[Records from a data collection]
Content starts

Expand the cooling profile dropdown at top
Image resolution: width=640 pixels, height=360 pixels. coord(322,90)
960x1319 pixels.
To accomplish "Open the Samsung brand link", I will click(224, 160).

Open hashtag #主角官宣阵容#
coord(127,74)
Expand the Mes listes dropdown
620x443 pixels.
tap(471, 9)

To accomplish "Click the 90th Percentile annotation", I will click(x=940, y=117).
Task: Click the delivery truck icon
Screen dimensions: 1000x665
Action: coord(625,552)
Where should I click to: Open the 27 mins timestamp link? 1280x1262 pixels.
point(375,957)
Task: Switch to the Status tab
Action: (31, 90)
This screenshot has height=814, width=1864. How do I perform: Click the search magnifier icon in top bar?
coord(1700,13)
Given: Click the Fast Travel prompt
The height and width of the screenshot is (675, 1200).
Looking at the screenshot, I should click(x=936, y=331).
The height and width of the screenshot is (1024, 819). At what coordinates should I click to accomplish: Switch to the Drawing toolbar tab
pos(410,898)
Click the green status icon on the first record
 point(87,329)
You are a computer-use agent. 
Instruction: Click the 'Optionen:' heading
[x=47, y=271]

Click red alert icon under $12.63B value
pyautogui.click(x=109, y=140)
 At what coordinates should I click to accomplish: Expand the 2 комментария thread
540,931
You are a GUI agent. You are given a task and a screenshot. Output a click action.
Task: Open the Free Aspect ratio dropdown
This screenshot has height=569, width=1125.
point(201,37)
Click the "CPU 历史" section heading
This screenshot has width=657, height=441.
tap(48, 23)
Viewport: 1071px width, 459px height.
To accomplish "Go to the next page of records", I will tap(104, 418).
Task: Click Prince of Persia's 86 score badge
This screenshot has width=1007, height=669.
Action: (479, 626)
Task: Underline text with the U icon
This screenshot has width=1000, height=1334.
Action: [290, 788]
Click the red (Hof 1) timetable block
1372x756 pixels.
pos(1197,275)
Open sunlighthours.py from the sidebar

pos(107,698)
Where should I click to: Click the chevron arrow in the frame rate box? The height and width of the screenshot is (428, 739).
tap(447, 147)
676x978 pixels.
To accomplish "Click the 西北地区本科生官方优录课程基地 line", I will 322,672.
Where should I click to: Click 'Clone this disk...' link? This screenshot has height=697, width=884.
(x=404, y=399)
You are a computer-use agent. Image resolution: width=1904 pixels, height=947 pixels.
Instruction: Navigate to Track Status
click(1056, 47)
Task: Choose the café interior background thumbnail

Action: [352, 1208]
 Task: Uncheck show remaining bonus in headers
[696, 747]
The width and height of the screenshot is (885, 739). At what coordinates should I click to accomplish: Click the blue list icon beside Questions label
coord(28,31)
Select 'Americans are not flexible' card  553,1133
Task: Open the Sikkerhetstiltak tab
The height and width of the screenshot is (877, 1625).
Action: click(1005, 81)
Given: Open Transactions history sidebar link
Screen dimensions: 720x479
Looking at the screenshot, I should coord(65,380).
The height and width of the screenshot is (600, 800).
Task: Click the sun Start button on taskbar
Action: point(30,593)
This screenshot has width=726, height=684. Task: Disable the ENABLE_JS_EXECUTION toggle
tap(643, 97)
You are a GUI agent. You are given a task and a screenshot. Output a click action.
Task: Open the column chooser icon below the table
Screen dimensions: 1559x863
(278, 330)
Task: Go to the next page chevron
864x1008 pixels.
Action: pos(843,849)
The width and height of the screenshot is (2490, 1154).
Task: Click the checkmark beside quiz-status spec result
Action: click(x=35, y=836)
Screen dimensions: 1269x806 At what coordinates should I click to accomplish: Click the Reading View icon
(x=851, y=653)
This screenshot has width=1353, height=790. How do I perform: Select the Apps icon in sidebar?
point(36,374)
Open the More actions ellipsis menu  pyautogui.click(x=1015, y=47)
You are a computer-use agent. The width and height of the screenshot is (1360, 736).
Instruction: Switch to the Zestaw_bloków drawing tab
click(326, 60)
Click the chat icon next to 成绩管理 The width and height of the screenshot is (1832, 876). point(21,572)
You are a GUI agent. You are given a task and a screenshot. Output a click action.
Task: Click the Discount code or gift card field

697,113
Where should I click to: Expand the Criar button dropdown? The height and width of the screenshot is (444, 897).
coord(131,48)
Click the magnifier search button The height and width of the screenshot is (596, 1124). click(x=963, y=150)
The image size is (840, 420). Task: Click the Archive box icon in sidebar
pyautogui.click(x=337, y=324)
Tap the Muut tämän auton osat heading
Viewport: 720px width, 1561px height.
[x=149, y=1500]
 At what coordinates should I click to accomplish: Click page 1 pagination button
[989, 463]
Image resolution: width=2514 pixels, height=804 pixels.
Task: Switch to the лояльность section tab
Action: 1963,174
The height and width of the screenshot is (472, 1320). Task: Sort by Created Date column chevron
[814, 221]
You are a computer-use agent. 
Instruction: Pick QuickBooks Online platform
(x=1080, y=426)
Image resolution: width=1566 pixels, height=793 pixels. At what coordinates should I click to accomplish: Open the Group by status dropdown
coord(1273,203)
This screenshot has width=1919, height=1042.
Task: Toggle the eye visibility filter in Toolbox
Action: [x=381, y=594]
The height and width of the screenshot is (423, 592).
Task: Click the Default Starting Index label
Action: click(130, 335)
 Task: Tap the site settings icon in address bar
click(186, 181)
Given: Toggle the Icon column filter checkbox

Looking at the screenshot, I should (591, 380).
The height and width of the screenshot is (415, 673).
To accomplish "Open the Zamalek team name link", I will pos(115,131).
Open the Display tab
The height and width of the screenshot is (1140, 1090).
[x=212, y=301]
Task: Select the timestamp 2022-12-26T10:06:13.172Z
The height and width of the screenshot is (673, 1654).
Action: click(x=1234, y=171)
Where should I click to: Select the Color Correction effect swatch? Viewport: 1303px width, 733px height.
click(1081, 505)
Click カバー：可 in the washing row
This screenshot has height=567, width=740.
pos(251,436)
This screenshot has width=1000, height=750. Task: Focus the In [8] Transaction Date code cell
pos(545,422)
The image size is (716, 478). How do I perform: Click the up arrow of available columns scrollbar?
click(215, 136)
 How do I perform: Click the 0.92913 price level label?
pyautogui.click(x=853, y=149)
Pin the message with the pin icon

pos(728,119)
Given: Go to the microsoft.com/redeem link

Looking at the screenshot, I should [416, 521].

Content ends

▶ **ABOUT THIS TASK**:
Copy from the entries only those lines that hold the word "computer".

▶ **PROBLEM SOLUTION**:
You are a computer-use agent. 
You are a computer-use agent. Image resolution: width=1904 pixels, height=947 pixels.
You are a computer-use agent. The width and height of the screenshot is (1360, 736).
You are a computer-use agent. 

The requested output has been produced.